Activities:
1: In the article on time and longevity, in which city was the Hololife Summit 2025 held?
2: Rework the article on time and longevity from "Rethinking Longevity Through" through "with cutting-edge science.", swapping "biohackers" for "health enthusiasts".

Passage provided:
Japanese Chrono Trigger: Rethinking Time and Longevity

 

Do You Chase Time, or Do You Let It Come to You?

Rethinking Longevity Through Japanese Wisdom and Modern Science

Did you know that how you perceive time might be just as important for your longevity as your biomarkers?

We are obsessed with "saving" time. We treat it like a finite resource to be managed, hacked, and controlled. But what if I told you that in the cage, fighting for my life, time didn't exist at all? And what if the ancient Japanese understood something about time that modern biohackers are just beginning to rediscover?

At the recent Hololife Summit 2025 in Tokyo, I challenged the audience to rethink their relationship with time, testosterone, and human optimization. We often get lost in the biochemistry, but true longevity isn't just about living to 120—it's about the depth of the life you live today.

Here are the key takeaways from my presentation on blending ancient philosophy with cutting-edge science.

Supplied records:
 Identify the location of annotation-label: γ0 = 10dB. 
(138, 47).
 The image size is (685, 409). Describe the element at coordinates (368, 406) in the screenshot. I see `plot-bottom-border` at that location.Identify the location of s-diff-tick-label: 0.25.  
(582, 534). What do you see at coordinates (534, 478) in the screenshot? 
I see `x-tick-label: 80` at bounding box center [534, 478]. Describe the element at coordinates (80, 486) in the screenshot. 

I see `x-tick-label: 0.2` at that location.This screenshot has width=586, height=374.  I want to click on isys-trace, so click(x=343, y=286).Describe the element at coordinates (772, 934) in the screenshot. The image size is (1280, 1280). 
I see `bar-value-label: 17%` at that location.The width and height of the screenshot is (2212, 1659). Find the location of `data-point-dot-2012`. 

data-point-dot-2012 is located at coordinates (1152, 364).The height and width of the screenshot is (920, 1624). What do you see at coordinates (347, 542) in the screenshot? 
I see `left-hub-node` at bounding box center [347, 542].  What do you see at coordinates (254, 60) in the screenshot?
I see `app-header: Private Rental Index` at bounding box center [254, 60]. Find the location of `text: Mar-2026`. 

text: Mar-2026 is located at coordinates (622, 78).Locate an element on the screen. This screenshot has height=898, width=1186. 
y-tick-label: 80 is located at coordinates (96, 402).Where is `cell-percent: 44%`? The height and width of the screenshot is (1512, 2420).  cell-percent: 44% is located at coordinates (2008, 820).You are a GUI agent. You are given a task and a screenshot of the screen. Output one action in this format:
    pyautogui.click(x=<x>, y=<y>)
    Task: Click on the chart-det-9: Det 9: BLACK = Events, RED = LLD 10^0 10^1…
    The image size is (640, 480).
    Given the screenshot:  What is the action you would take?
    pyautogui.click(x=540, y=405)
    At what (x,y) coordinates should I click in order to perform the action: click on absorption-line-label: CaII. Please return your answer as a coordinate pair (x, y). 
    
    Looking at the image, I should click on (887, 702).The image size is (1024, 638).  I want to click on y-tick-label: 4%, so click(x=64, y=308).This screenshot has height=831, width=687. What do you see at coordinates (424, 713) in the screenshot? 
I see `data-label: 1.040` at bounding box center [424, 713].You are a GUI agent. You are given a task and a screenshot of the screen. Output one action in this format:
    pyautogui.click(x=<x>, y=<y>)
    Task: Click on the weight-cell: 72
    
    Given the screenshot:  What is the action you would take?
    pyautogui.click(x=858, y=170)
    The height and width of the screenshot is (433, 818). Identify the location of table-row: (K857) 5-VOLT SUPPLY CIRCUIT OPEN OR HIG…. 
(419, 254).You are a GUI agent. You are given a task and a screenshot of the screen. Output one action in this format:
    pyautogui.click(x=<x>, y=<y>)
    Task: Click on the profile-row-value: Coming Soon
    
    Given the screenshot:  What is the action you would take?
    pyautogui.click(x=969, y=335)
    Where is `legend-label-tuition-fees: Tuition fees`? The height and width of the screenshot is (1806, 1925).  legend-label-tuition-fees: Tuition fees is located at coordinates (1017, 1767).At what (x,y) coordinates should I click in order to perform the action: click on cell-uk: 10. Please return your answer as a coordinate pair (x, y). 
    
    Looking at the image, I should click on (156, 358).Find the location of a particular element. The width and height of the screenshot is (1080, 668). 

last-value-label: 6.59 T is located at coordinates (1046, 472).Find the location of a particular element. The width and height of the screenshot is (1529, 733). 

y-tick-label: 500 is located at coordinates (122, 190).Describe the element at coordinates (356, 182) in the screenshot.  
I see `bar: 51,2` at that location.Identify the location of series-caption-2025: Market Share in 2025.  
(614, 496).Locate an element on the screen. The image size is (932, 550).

Answers for the tasks:
1: Tokyo

2:
Rethinking Longevity Through Japanese Wisdom and Modern Science

Did you know that how you perceive time might be just as important for your longevity as your biomarkers?

We are obsessed with "saving" time. We treat it like a finite resource to be managed, hacked, and controlled. But what if I told you that in the cage, fighting for my life, time didn't exist at all? And what if the ancient Japanese understood something about time that modern health enthusiasts are just beginning to rediscover?

At the recent Hololife Summit 2025 in Tokyo, I challenged the audience to rethink their relationship with time, testosterone, and human optimization. We often get lost in the biochemistry, but true longevity isn't just about living to 120—it's about the depth of the life you live today.

Here are the key takeaways from my presentation on blending ancient philosophy with cutting-edge science.